Más allá de los pies desnudos, un mechón pelirrojo caía por el lado izquierdo de la camilla como un hilo de sangre. Hacía frío, y todo lo que la detective Santos podía ver mientras esperaban a la forense era:
1. Un pulgar etiquetado,
2. Un poco de pelo rizado,
3. La suave elevación de dos pechos ocultos por la sábana.
Por lo demás, en la sala de autopsias había otras dos camillas vacías y una repisa metálica que recorría toda la pared de la izquierda. Junto al grifo y al dispensador automático de desinfectante, una bandeja también metálica custodiaba las pertenencias del cadáver. Santos no podía ver su contenido, pero era evidente que no había nada identificativo. Ella estaba allí porque el accidente había ocurrido frente al portal de su agencia, y el inspector Torres confiaba en que pudiese ayudarles.
–¿Estamos listos? –preguntó la forense Parisio entrando como un vendaval.
Santos y Torres se colocaron a ambos lados de la camilla. Cuando la forense levantó la sábana, la detective sofocó un grito.
–¿La conocías? –preguntó Torres.
–Es Cristina Crossley… o alguien que se le parece mucho.
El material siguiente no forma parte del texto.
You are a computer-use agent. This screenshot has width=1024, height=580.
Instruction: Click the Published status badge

Íbamos juntas al instituto.
–¿Podríamos localizar a algún pariente?
–Tal vez, si sus padres viven intramuros. Hace años que perdimos el contacto.
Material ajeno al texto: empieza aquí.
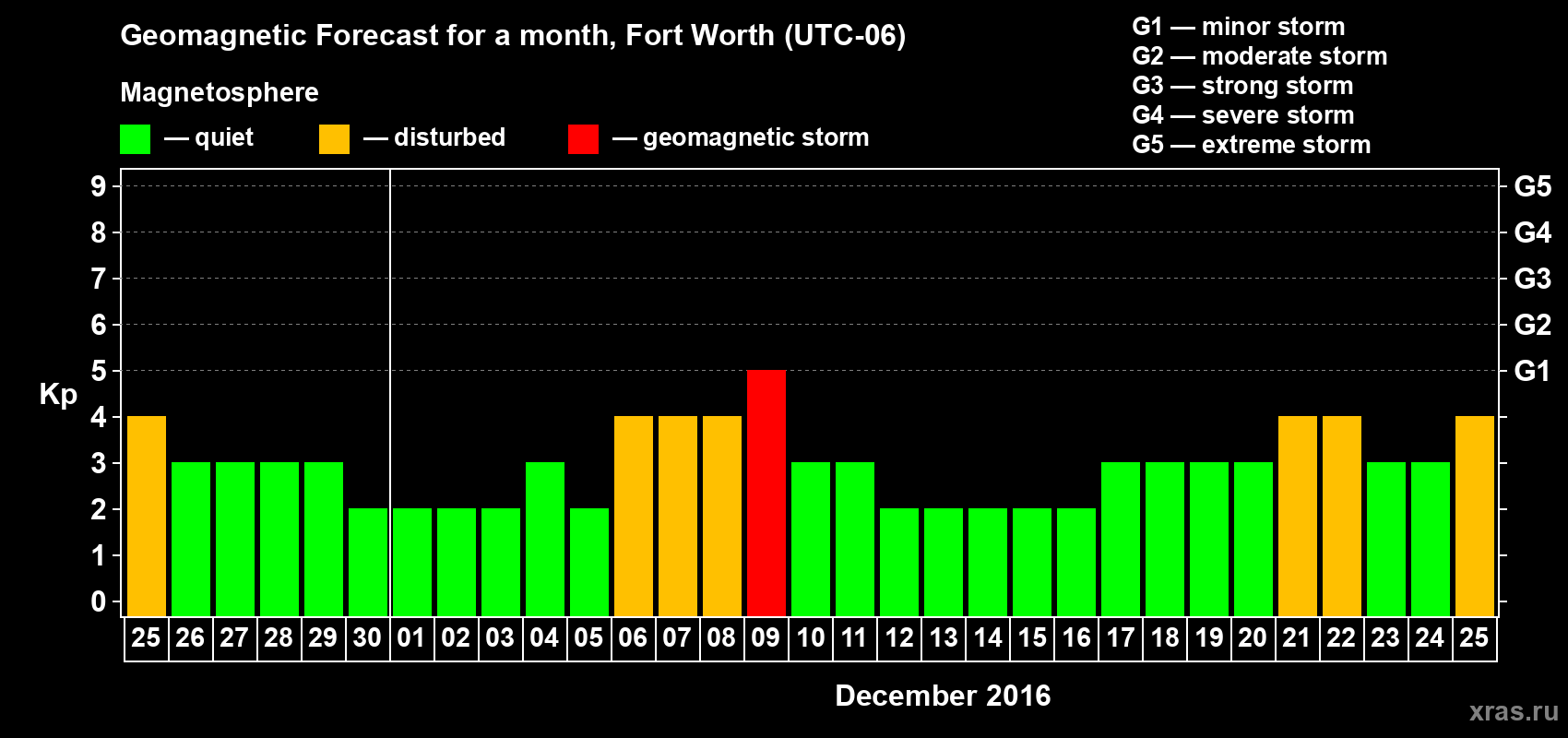Screen dimensions: 1568x738
Task: Click the Kp axis title
Action: (x=58, y=394)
–Perfecto, preguntaremos en el censo de reubicados.
–¿Puedo? –preguntó la detective Santos a la forense, señalando el cadáver.
Parisio hizo un gesto afirmativo con la cabeza, y terminó de retirar la sábana. La melena rojiza de Cristina Crossley, o de alguien que se le parecía mucho, se desbordó por los laterales de la camilla.
La detective Santos contempló en silencio aquella constelación de pecas con las que había soñado miles de veces. El lunar que se escondía bajo el escote del pecho izquierdo. Los dedos regordetes de inglesita glotona, las uñas mordidas. “Siempre fuiste demasiado insegura”, pensó.
–¿Habéis visto eso? –comentó Parisio, sacándola de su ensimismamiento.
Santos siguió el índice de la forense hasta las marcas de moratones que oscurecían los brazos del cadáver, y no pudo evitar un gesto de dolor.
–¿Víctima de malos tratos? –preguntó Torres.
–Muy posible. Sacaremos algunas fotos, hay hematomas bastante viejos.
–Gracias. Nosotros hemos terminado por aquí.
Santos se apoyó en el inspector Torres mientras recorrían los pasillos del depósito hasta la salida. Cuando el viento le azotó la cara, recuperó la compostura.
–¿Un cigarro? –dijo Torres tendiéndole un Ducados mientras caminaban en silencio.
Santos aspiró lentamente mientras la llama del mechero prendía el papel. Hacía años que no fumaba.
–¿Me lo vas a contar, detective?
–¿El qué?
–Por qué atropellaron a esa chica en la puerta de tu agencia.
–Ni idea. No la he visto en años.
–Ya, pero, ¿habíais estado muy unidas?
–Supongo… Todo lo unidas que pueden estar dos pelirrojas en un instituto.
–Esos moratones tenían mala pinta, Santos.
–Cris nunca fue muy buena eligiendo sus compañías –comentó Santos con desgana–. De todas formas yo no llevo esos temas.
–Pero tu nombre está en la web de Maroto Detectives. Tal vez…
Hubo un silencio tenso. Finalmente Santos se encogió de hombros.
–Demasiado tarde –contestó, apurando la última calada.